» THE TASK
Copy out every line of the listing below word for word, leaving out the pictures.

» SOURCE DATA
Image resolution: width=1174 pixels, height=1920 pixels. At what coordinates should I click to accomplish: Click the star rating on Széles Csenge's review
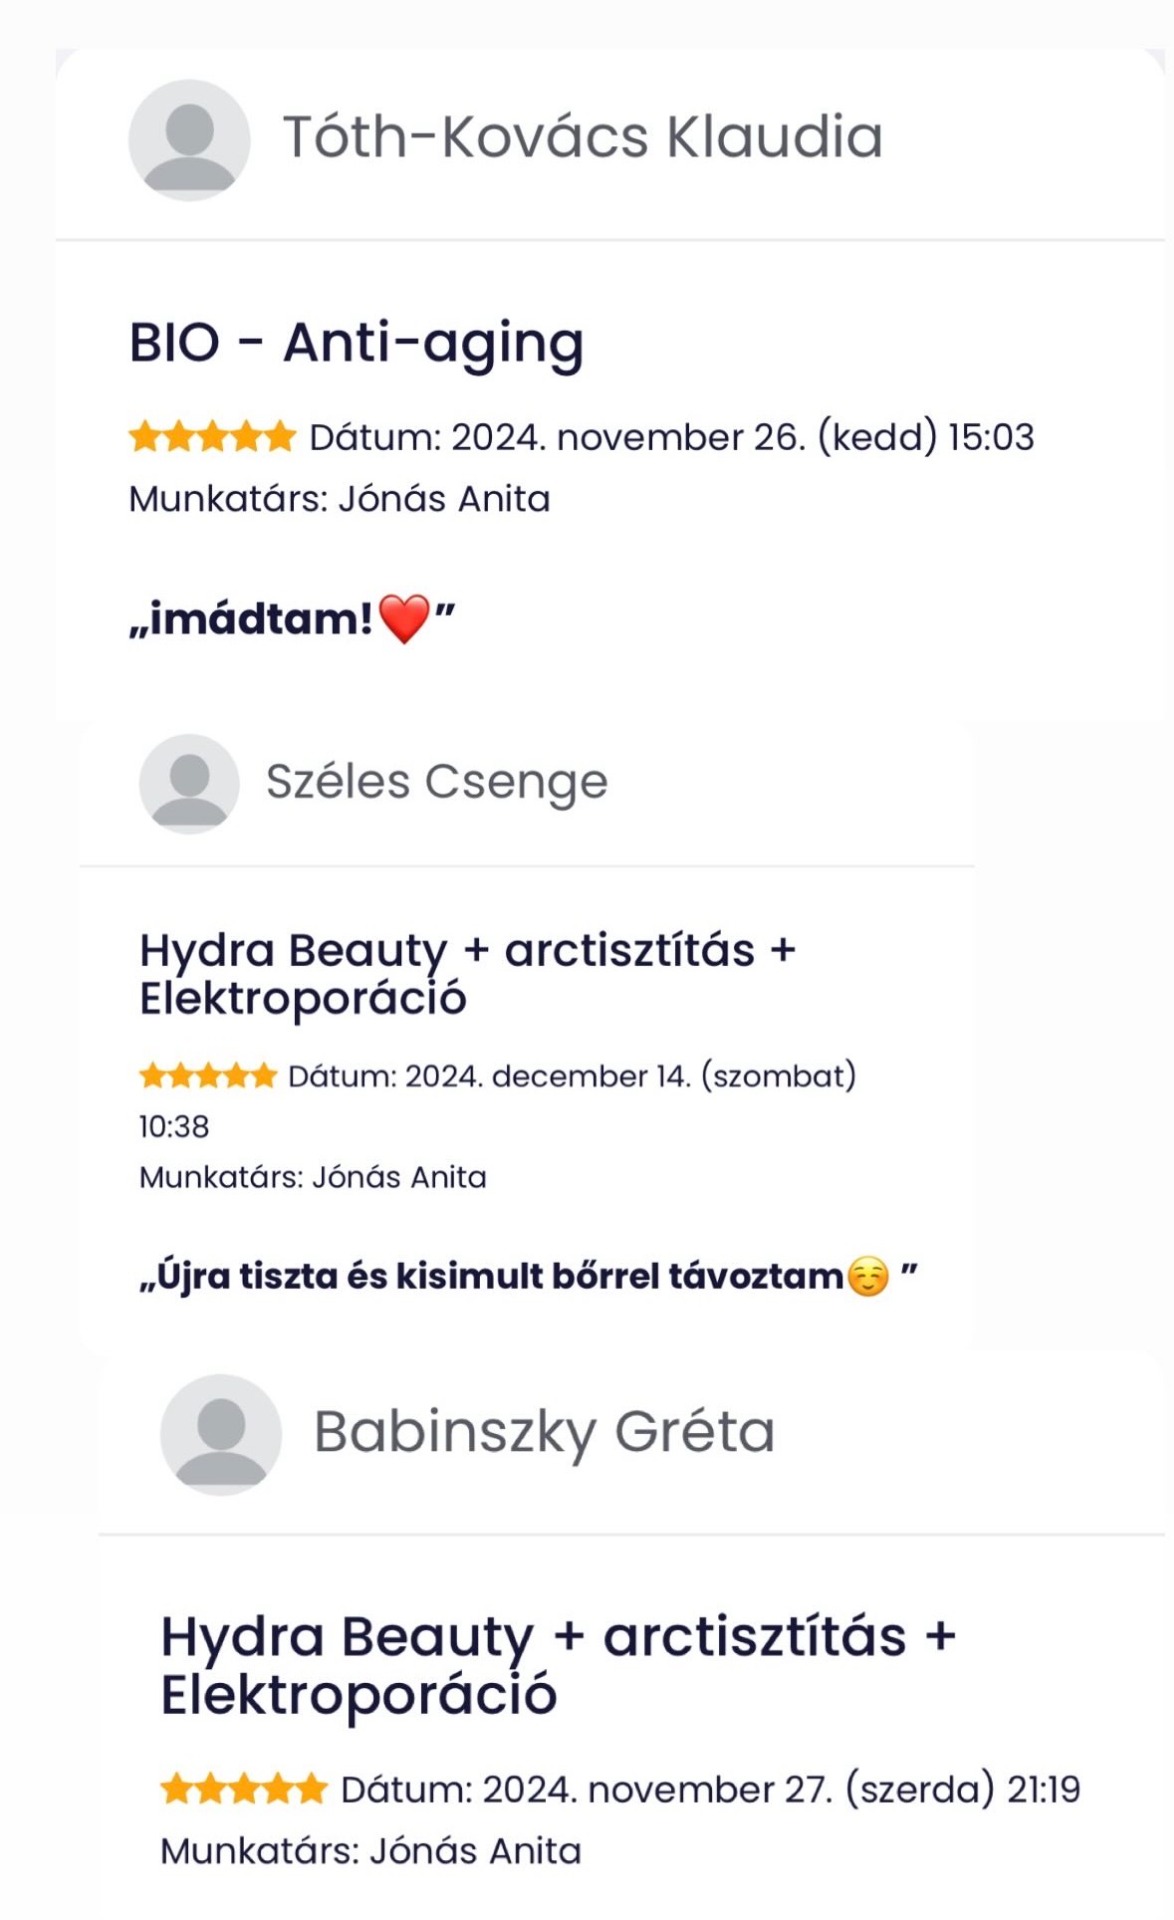click(x=208, y=1076)
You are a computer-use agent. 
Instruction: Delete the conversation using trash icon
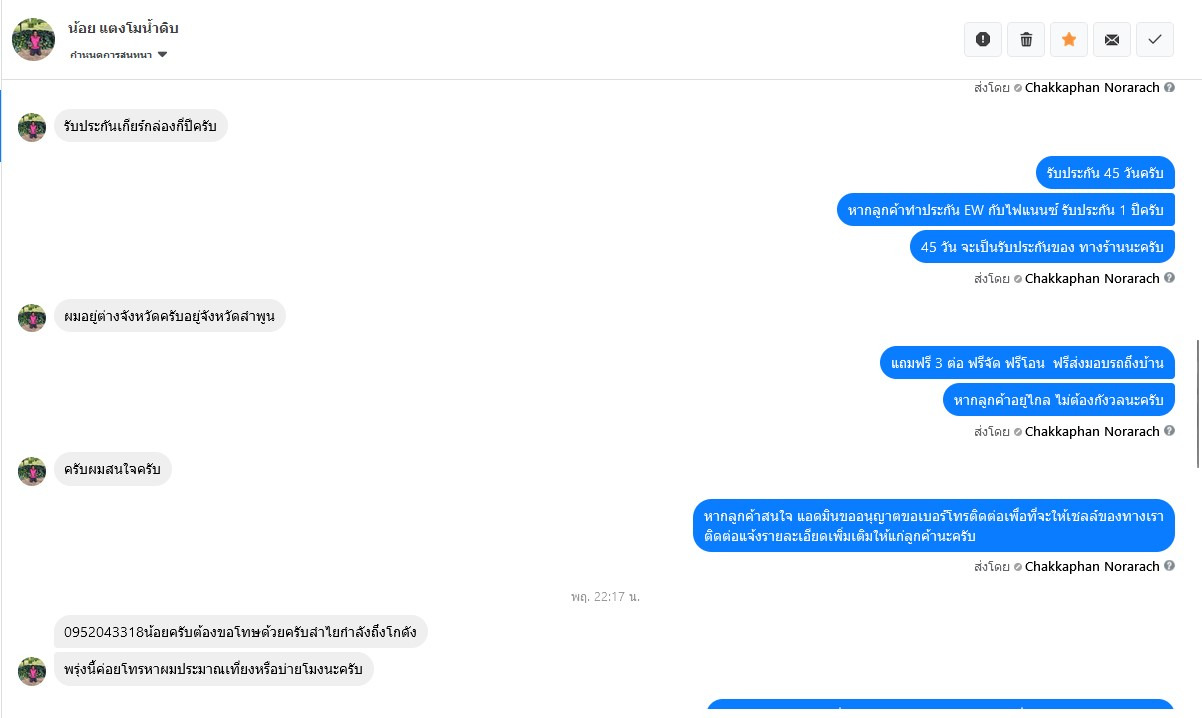[1025, 39]
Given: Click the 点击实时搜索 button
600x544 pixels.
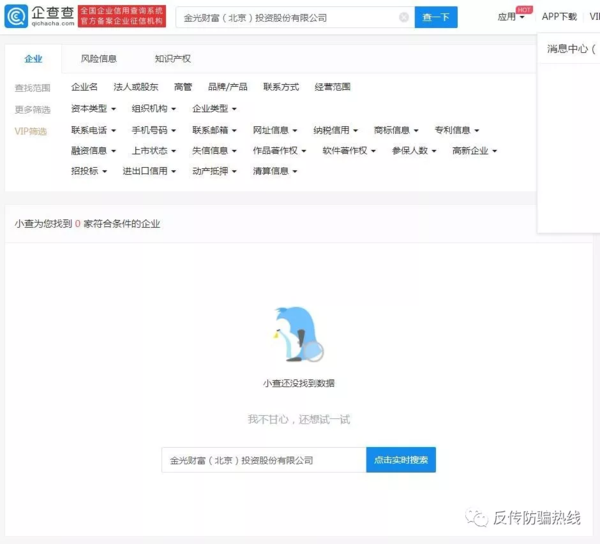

» FULL SOLUTION
Image resolution: width=1174 pixels, height=1920 pixels. At what coordinates should I click to accomplish: Click the star rating on Széles Csenge's review
click(x=208, y=1076)
You are a computer-use agent. 
Instruction: Delete the conversation using trash icon
[1025, 39]
Given: Click the 点击实时搜索 button
600x544 pixels.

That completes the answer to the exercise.